I partner europei vedono nelle crisi bancarie una minaccia, forse la più grave, per la stabilità dei conti pubblici dei paesi ancora segnati dalla recessione. Ciò che temono è l’avvitamento che può innescarsi tra dissesti bancari e deficit statale. Non si spiega altrimenti la disseminazione all’interno della BRRD di circuit breaker che in presenza di supporto pubblico straordinario fanno scattare la presunzione di dissesto di una banca e la conseguente attivazione di procedure di crisi con riduzione o conversione degli strumenti di capitale e di debito. Rispondono alla stessa logica le numerose condizioni da soddisfare per poter ammettere una banca alla ricapitalizzazione precauzionale dello Stato, in deroga al caso di risoluzione, come previsto dalla BRRD, Art.32(4,d,iii), richiamata dal DL 237/2016.
Questa duplicità dei fini si proietta nella duplicazione degli organi autorizzativi, con la presenza congiunta della DgComp e delle Autorità bancarie di Supervisione e Risoluzione. In entrambi gli snodi i soggetti pubblici hanno poteri invasivi di istruttoria sui casi in esame. Pur con competenze e riferimenti normativi differenziati (ma innestati su uno stesso tronco), tanto il regolatore della concorrenza quanto i supervisori prudenziali controllano il piano di riorganizzazione della banca. Mentre il primo verifica che nella fase di avvio non si celino coperture di perdite già emerse o probabili e altri aiuti pubblici vietati, i secondi ne accertano la sostenibilità economica e patrimoniale a medio termine. Nel complesso, l’insieme di condizioni da verificare diverge tra Bruxelles e Francoforte, nel senso che un piano che limita efficacemente i sussidi pubblici può essere insostenibile in un ottica prudenziale. I dossier sottoposti alle Autorità non sono semplici. La soluzione spesso richiede approssimazioni successive, che la banca potrebbe più facilmente concordare avendo un interlocutore unico che aiuti a mediare le varie istanze di interesse pubblico. Con un processo bicefalo, nei casi critici che più avrebbero bisogno di certezze, fosse anche quella del no senza appello, la probabilità di arrivare alla meta, e soprattutto di arrivarci in tempo per evitare il dissesto, si riduce.

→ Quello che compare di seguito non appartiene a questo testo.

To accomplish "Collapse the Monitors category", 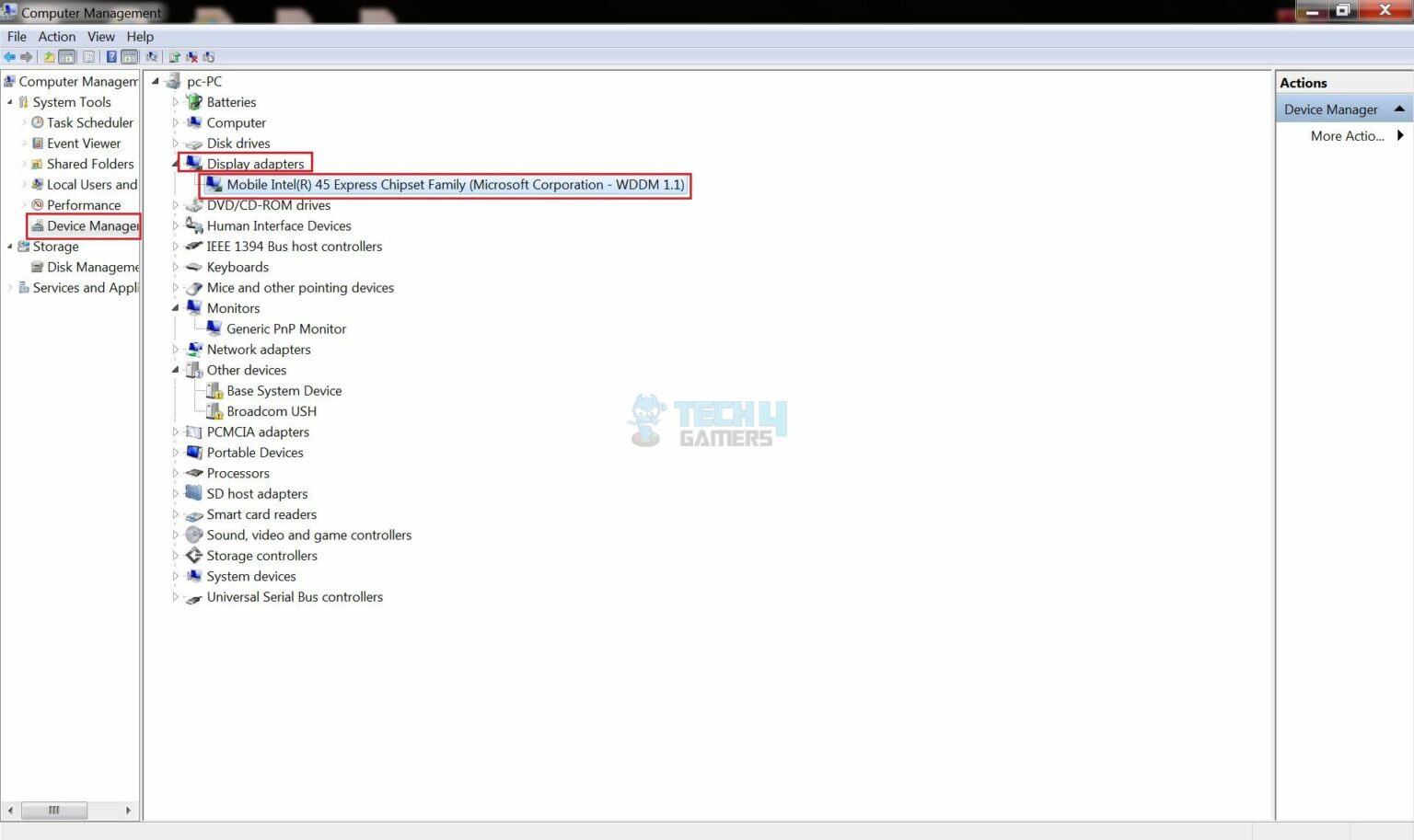I will [175, 308].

Se ciò non bastasse, lo sdoppiamento dei ruoli tra Autorità produce una paradossale inversione dei fini: l’Autorità delle concorrenza funge di fatto da controllore della spesa pubblica dello Stato coinvolto, ostacolando i salvataggi a spese del suo bilancio; sotto il profilo della stabilità finanziaria, diventa allora obbligata la scelta di far assorbire la banca in crisi da soggetti più forti (come è palese nel caso di Santander).
Questo però impatta anche sulle condizioni di concorrenza bancaria, ma le procedure di crisi sembrano ignorare questo aspetto. Più in generale, il processo di soluzione è forzatamente istradato verso gli esiti di più facile esecuzione senza aiuti pubblici. Le soluzioni così raggiunte non sono però neutrali dal punto di vista del potere di mercato della banca acquirente, e comunque realizzano una redistribuzione di ricchezza tra le parti coinvolte. Non c’è alcun momento di verifica in proposito.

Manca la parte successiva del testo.